Until she volunteered a better name, that was the first that came to mind when he looked at the kid's charming face.
Isabel was a sloppy fighter. It wasn’t fights she had experience in; it was slaughters. She picked weaker victims, cut through them, and patted her ego on the back for being so damn Homo superior. Like this, right now: she’d singled out the wimpiest young male in the city, and started roughing him up for fun. A kid who couldn’t even keep his balance, much less hold his ground: a kid who... honest to god, a kid who just treed himself. That would have been a great strategy, if he’d been threatened by a vicious turtle. A vicious mutant was more liable to mop up the rest of them, then thank him for waiting around so nicely for his turn.
Isabel didn’t have what it took, for real combat. Not the training, not the reflexes, not even the basic intincts. Her attention was all over the place: any new sight or sound caused her eyes to move in that direction, like a dog reacting.
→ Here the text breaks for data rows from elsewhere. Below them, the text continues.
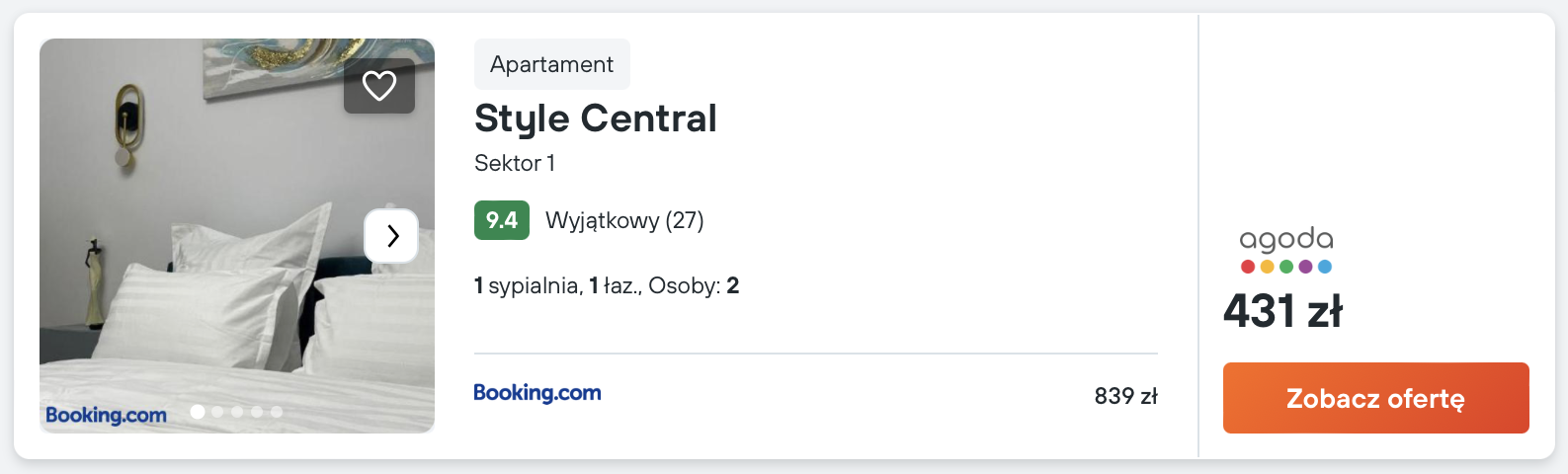Save Style Central with the heart icon

pos(379,86)
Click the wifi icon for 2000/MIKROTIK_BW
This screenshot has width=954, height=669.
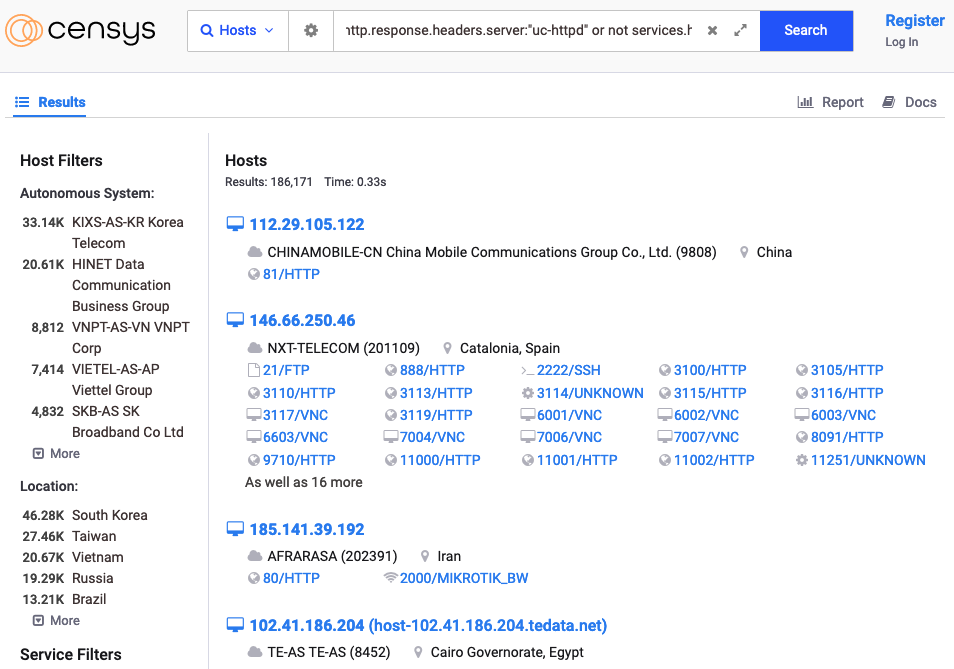tap(390, 578)
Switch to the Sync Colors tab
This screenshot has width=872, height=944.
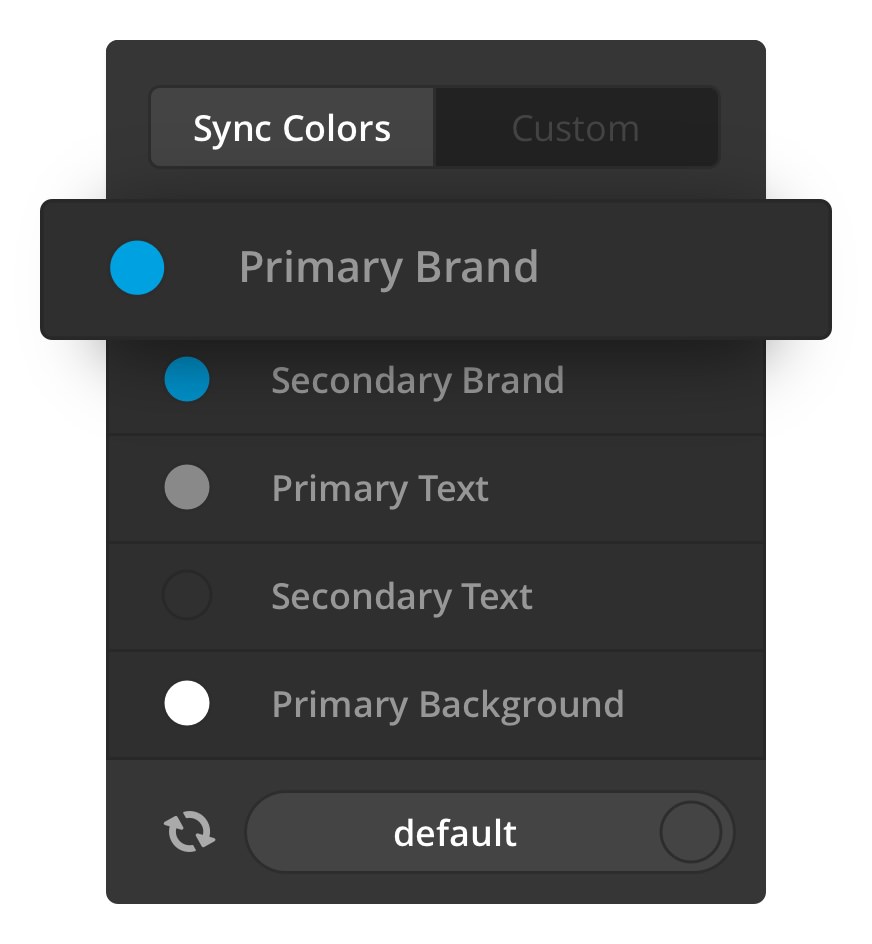[292, 127]
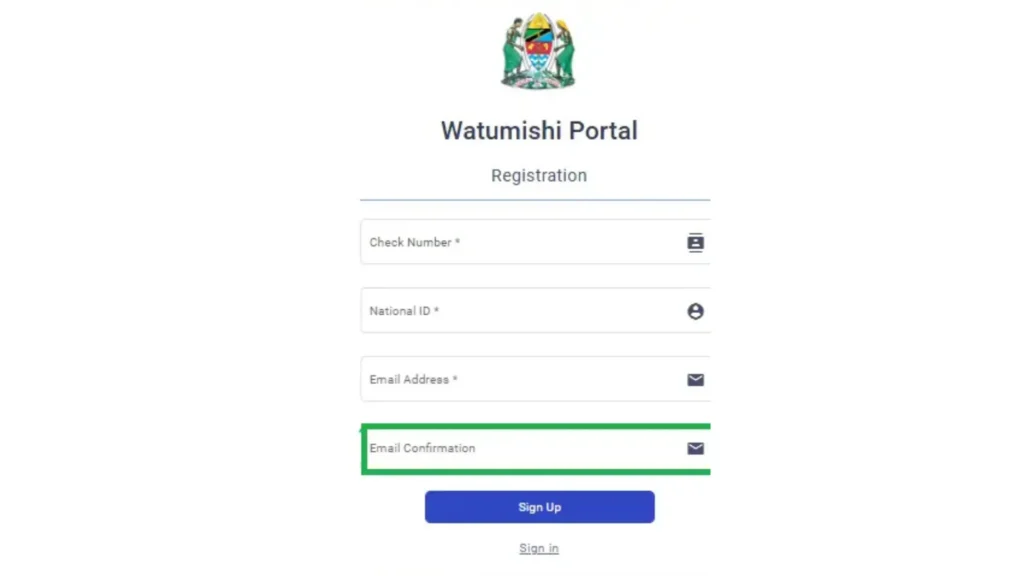Click the 'Email Address *' placeholder label

413,379
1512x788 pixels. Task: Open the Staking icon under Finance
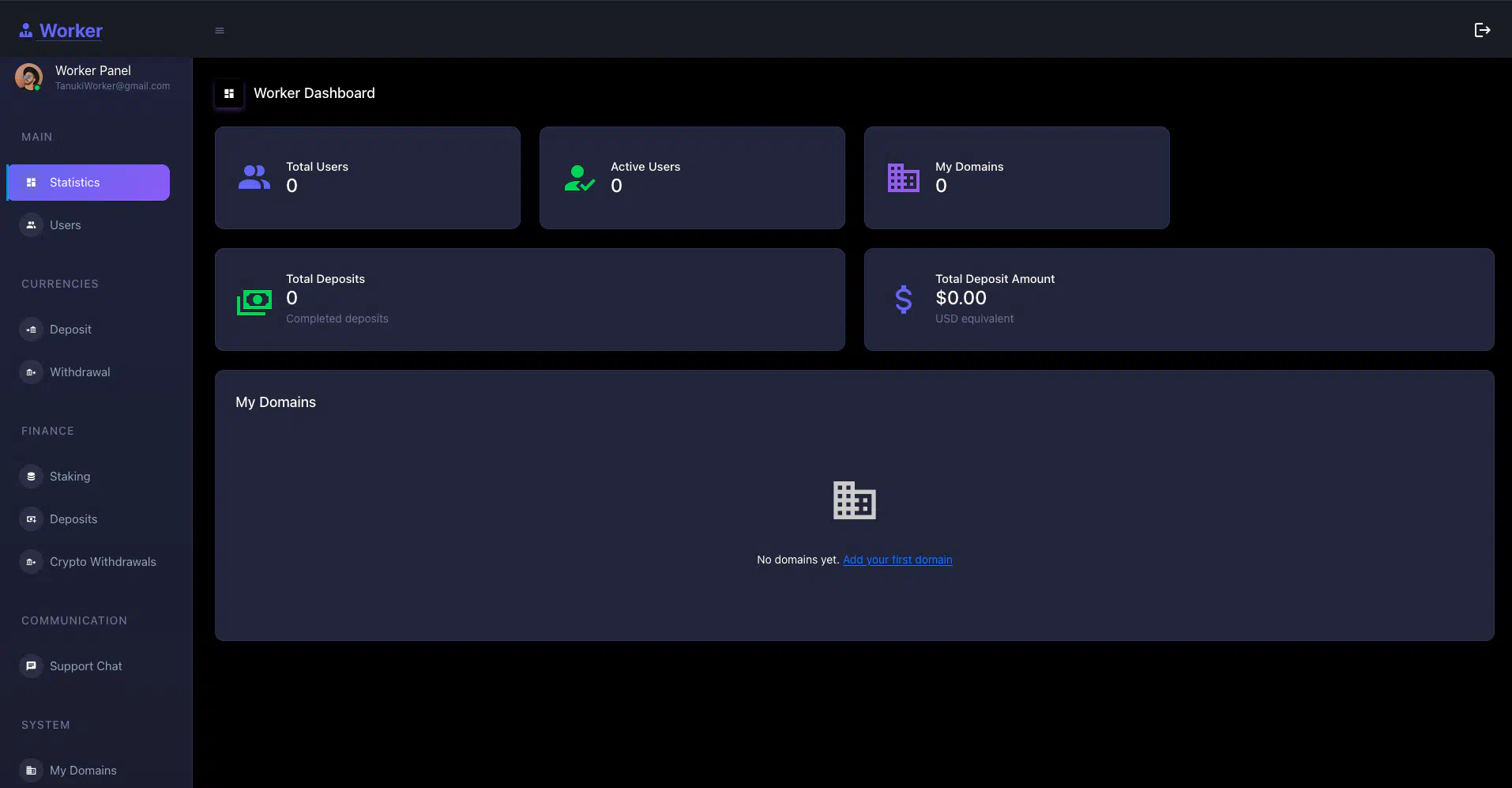31,477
She even spent a good few seconds staring at her own hand while she formed a sword. Did she need to see it, to form it correctly? He hoped so, but didn’t pin his hopes on it. Did she need to see it, to strike a dramatic pose?
That, he could believe.
Isabel wasn’t a fighter. She was a murder who liked to have an audience.
So what did that leave Rupert to work with?
Squirrel boy.
MacLeod.
And a young woman with good taste in shows from the nineties, but a bad sense of her own abilities. She was still way, way too close to Isabel; he wasn’t even sure the bonemancer would need to move to cut her down the next time she mouthed off.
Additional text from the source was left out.